The UN’s Open Working Group (OWG) on Sustainable Development Goals report outlines proposed goals that cut across many sectors. The report explicitly recognizes the importance of including vulnerable and excluded groups that have been left behind by development in the past. GPcwd members appreciate the fact that people with disabilities, who tend to be among the poorest and most excluded of groups, are recognized in the report.
Based on the OWG report and its proposed goals and targets, GPcwd presents some important considerations to ensure that children and adults with disabilities are not left behind. We call for specific indicators to the proposed goals and targets so children with disabilities are included and progress is measured across all goals. To this end it is of utmost importance to have data disaggregated by disability across all areas of post 2015. Disaggregated data on disability will encourage governments to take deliberate action to address the inequalities faced by person with disabilities and to report progress made over the next 15 years.
It is important to emphasise that principles such as safety, protection from harm, equity, freedom from poverty, and inclusion embodied in the proposed Post-2015 sustainable development goals (SDGs) apply to allchildren. Therefore, all efforts to achieve these goals must be made in an inclusive manner taking into account the necessary requirements for allchildren to survive, thrive and realise their rights. However, children with disabilities at times face specific challenges and vulnerabilities that must be explicitly addressed.
The GPcwd calls for retention of existing references on disability in the OWG report and further strengthening of targets with regards to inclusion so that children with disabilities are not left behind. To ensure that the inclusion of children with disabilities is visible and measured in the post 2015, it is of utmost importance to disaggregate indicators by disability across all goals and targets.
Nutrition. On SDG 2 on Food Security, target 2.2 refers to “end all forms of malnutrition, including… stunting and wasting in children under five years of age, and address the nutritional needs of adolescent girls...” Children with disabilities are particularly vulnerable to malnutrition as discrimination (even within families in regards to food distribution) and other barriers can limit their access to nutritious food.
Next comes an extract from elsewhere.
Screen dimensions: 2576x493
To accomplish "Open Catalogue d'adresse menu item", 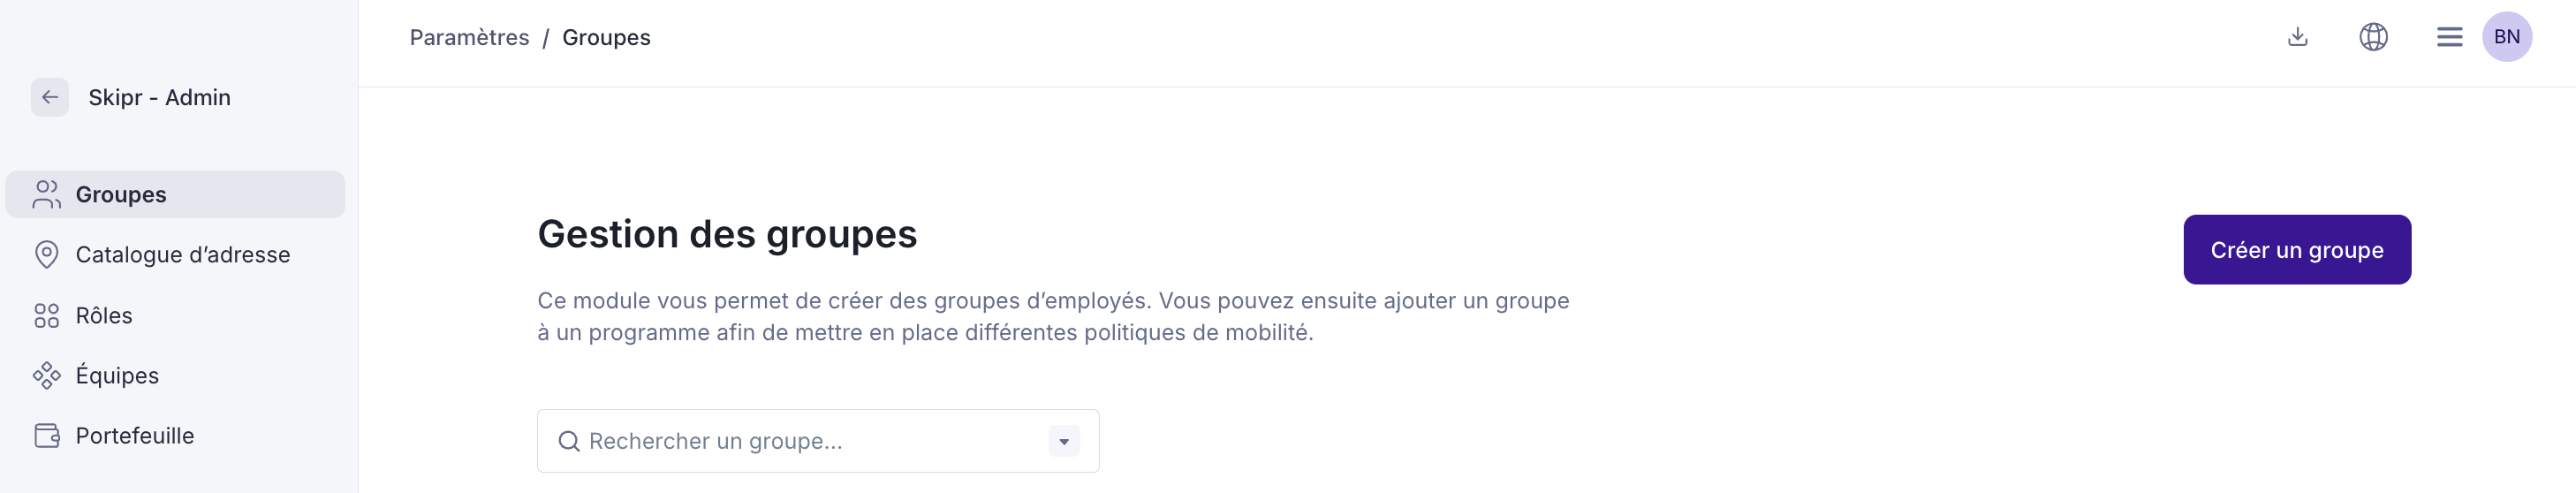I will tap(183, 255).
Indicators on children with disabilities should be considered under this target.
Assistive Technologies. Currently there is no mention of assistive devices or rehabilitation in the OWG proposal, although they are often essential for inclusion. By and large, health insurance and social protection programs do not provide these. Instead, children with disabilities often must rely on family resources or NGOs.
GPcwd proposes that, under SDG 3 on Health, target 3.8 on health coverage should include “health products” for all.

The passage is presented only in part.